Bristol-typisch ist es, dass sich über die 500 Runden meistens 3-4 Siegkandidaten in mehreren Phasen herauskristallisieren und dann eventuell auch wieder verabschieden. Dabei kommt es größtenteils darauf an, wie die Kombination aus Fahrer und Crew Chief den Wagen an die langsam wechselnden Grip-Verhältnisse zwischen Tag und Abend/Nacht anpassen kann. Und genau hier sehe ich auch schon den ersten Diskussionspunkt: Jimmie Johnson. In den letzten Rennen zeigte sich deutlich, dass Johnson und Chad Knaus zunehmend Probleme damit haben, die #48 konstant an eben diese wechselnden Gegebenheiten anzupassen. Zwar gewann Johnson das Frühlingsrennen in Bristol, was zudem auch seinen ersten Sieg überhaupt auf der Betonstrecke darstellte, jedoch war das zu seiner starken Zeit zu Saisonbeginn noch vor dem Wechsel von Heckflügel zu Spoiler.
Hendrick Motorsports steckt ja zuletzt in einer kleinen Formkrise, die Mark Martin eventuell die Chase-Qualifikation kosten könnte.

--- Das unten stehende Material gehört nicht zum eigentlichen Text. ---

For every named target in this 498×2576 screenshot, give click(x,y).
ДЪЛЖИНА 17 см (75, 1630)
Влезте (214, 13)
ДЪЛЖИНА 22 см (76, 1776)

Wie schlecht es um den Routinier steht, kann man an den Resultaten seit Saisonrennen Nummer 10 in Richmond sehen. Fuhr Martin in den ersten zehn Meisterschaftsläufen noch vier Top5-Ergebnisse ein, so kam er seit Richmond nur noch auf magere zwei Top10s. Ich würde den zwölften und letzten Chase-Platz eher Clint Bowyer zurechnen, dessen Ergebnisse im Schnitt wesentlich besser aussehen. Auch Dale Earnhardt Jr wird sich vermutlich nicht für die Meisterschaftsentscheidung qualifizieren, denn seine Ergebnisstatistik sieht ähnlich desolat aus wie bei seinen Teamkollegen: Die letzten fünf Rennen waren für Junior allesamt zu vergessen, denn jedes Mal kam er jenseits von Platz 19 ins Ziel. Auch für Jimmie Johnson steht seit seinen Siegen in Sonoma und New Hampshire nur ein Top10-Resultat aus sechs Rennen auf dem Papier.

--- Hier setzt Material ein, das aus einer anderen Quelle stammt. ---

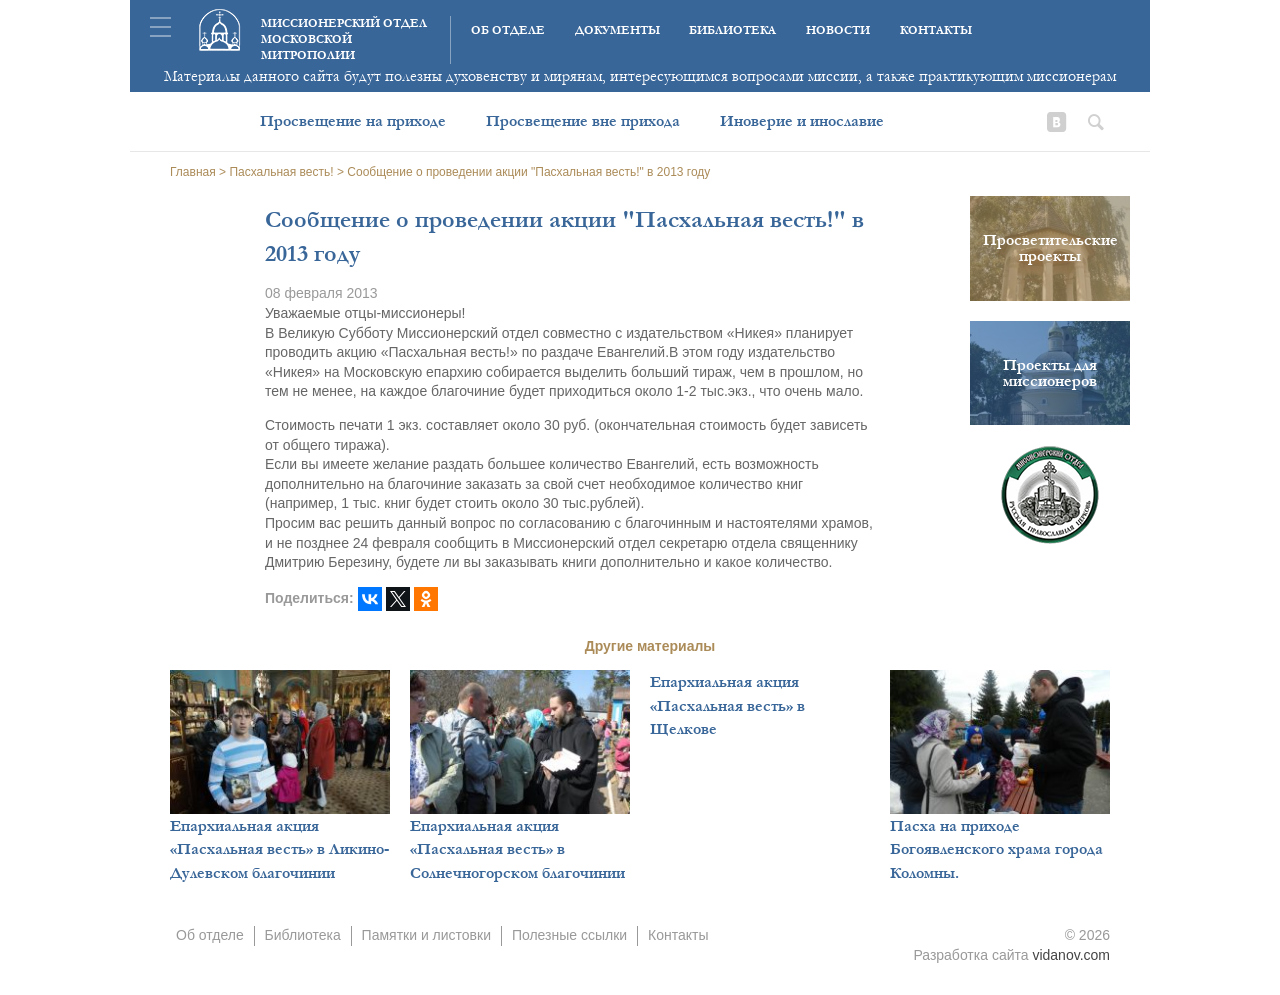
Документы (617, 30)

Ich habe derzeit so eine Ahnung, dass die #48 aber pünktlich zum Chase wieder voll auf dem Posten stehen wird. Allerdings weiß man natürlich nie zu 100 Prozent, ob diese Wahnsinnsleistung ein fünftes Mal in Folge wiederholt werden kann. Gut möglich, dass in diesem Jahr Denny Hamlin, Kevin Harvick, Jeff Gordon oder sogar ein Roush-Fahrer den Sack zumachen kann. Jeff Gordon steht bei Rick Hendrick im Moment noch am besten da, aus den letzten vier Rennen holte er immerhin zwei Top10s raus und davor fuhr er fünf Mal in Folge in die Top5. Dem fleißigen Punktesammler fehlt zwar das letzte Quäntchen zum Beenden der langen sieglosen Serie (Texas April 2009), doch seine Konstanz hat ihn auf Platz 2 in der Meisterschaft direkt hinter Kevin Harvick gebracht.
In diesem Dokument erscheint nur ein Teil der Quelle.